Following my posting on the sandwich issue of the NYT Food section, a Facebook discussion sprung up about the sandwich beef on weck; what, people wondered, was weck? The answer is partly about food, and partly about the German and English languages.

From Wikipedia:

A beef on weck is a sandwich found primarily in Western New York. It is made with roast beef on a kummelweck roll. The meat on the sandwich is traditionally served rare, thin cut, with the top bun getting a dip au jus. Accompaniments include horseradish, a dill pickle spear, and french fries.

The kummelweck roll gives the sandwich its name and a distinctive taste. A kummelweck (sometimes pronounced “kimmelweck” or “kümmelweck”) is topped with kosher salt and caraway seeds. Kümmel is the German word for caraway, and weck means “roll” in the south-western German dialects of the Baden and Swabia areas (northern Germans generally say Brötchen), although the kind of weck used for this sandwich in America tends to be much softer and fluffier than a standard German Kümmelbrötchen or Kümmelweck.

A classic beef on weck, with horseradish, a dill pickle spear, and french fries.

So much for the food.

The weck part of the name is just a dialect variant for ‘roll’ — however with English [w], from the spelling, rather than German [v] borrowed directly.  But the first part of the full name is more interesting.

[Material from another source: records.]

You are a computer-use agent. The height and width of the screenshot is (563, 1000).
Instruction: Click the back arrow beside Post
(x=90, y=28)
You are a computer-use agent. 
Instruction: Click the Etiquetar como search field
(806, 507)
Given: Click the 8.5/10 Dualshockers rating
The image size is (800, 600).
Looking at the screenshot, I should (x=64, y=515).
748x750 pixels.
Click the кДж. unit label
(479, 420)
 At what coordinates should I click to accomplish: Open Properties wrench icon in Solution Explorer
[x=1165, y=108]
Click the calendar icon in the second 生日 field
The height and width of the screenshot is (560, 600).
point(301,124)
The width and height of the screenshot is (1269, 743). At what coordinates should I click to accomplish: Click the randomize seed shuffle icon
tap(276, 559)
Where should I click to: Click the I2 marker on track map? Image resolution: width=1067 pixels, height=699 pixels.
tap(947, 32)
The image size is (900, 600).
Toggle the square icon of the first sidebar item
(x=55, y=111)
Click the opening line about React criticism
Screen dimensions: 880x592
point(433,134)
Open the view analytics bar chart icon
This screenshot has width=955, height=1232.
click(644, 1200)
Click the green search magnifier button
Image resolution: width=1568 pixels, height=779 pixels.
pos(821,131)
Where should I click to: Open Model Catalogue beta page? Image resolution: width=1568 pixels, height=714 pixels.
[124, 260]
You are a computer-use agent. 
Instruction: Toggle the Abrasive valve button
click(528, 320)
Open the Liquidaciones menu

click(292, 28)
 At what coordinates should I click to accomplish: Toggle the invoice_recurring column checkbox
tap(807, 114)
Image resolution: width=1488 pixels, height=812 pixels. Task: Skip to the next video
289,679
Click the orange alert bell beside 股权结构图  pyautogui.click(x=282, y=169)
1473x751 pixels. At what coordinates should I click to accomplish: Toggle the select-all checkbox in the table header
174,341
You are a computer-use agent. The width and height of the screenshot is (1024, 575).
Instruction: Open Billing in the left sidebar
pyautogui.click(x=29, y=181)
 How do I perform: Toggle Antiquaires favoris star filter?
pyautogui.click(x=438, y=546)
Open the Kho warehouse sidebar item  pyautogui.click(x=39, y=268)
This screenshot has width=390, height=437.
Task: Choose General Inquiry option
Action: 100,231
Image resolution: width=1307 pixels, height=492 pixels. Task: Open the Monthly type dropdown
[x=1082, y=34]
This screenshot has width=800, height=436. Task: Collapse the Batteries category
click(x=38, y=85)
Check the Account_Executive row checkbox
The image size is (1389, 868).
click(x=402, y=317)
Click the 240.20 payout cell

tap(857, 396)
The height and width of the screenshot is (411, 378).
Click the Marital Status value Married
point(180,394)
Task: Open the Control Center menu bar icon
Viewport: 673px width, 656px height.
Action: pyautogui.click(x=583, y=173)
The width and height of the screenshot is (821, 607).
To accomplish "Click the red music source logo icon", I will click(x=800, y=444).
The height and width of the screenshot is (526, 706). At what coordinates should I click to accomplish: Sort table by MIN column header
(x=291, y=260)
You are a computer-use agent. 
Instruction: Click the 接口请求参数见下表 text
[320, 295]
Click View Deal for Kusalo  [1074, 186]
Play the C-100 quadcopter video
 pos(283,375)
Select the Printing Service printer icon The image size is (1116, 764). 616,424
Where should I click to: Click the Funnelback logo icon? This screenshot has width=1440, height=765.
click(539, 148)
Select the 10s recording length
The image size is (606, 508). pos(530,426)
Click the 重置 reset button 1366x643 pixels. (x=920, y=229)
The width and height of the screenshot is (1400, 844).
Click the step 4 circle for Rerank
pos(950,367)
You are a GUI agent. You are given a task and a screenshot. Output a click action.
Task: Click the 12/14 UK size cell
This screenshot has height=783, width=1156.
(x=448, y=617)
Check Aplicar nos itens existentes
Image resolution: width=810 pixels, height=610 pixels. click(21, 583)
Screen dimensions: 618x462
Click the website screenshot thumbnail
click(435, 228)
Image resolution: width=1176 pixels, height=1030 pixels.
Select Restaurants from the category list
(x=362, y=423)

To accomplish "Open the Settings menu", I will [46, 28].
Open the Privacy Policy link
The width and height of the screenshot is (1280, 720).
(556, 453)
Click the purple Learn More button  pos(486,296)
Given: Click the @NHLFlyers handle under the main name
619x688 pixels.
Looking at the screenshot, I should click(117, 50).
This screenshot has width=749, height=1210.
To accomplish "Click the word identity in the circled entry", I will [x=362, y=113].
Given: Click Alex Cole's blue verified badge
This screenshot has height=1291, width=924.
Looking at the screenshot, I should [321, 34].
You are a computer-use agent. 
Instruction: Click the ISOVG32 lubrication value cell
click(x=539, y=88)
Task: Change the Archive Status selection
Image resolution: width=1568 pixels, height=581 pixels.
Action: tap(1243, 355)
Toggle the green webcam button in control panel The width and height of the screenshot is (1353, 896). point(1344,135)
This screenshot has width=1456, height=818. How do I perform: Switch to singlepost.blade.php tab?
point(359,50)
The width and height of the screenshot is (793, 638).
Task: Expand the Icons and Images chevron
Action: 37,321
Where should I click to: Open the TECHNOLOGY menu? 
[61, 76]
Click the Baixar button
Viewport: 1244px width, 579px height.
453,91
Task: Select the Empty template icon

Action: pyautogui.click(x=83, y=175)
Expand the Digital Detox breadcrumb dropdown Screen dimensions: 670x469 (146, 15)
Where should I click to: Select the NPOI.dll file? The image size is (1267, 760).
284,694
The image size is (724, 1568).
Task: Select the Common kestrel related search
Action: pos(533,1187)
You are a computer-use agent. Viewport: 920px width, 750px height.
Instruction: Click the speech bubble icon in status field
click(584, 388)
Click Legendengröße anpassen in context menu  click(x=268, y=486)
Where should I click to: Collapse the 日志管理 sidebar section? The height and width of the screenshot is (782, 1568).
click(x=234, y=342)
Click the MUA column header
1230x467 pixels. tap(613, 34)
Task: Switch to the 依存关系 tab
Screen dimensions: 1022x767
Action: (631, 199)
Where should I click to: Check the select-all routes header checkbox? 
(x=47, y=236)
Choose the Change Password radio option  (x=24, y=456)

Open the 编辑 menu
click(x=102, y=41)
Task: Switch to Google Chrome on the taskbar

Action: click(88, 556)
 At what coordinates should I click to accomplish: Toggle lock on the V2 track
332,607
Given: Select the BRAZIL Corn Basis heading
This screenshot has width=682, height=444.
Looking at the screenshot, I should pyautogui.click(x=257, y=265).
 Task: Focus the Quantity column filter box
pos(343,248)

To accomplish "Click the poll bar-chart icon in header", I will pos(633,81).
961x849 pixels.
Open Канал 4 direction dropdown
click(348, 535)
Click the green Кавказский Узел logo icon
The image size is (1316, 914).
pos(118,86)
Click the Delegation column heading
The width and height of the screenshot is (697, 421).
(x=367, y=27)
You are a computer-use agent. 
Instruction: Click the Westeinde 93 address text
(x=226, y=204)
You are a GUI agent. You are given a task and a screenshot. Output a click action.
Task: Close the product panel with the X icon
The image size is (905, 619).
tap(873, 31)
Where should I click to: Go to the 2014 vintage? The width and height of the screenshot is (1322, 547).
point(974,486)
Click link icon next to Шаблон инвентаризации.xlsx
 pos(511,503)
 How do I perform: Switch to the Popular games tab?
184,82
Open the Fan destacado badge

The first part of kümmelweck (or kuemmelweck, an alternative spelling) / kummelweck / kimmelweck goes back to standard German Kümmel (or Kuemmel) ‘caraway’, with a high front rounded vowel, which is not a phonemically distinct vowel in English (as it is in German), though some English speakers have [ü] as a variant of the phoneme /u/.

You can Anglicize that vowel in one of two ways: preserve the frontness, but abandon the rounding (giving /ɪ/ in kimmelweck); or preserve the rounding, but abandon the backness (giving /U/ in kummelweck). My Facebook friend from Western New York is a kimmelweck speaker, but others have kummelweck.

One Response to “Anglicizing German”

  1. Dennis Preston Says:

    Restaurants in Western New York much more frequently had the spelling “wick” (at least in the 70s and early 80s).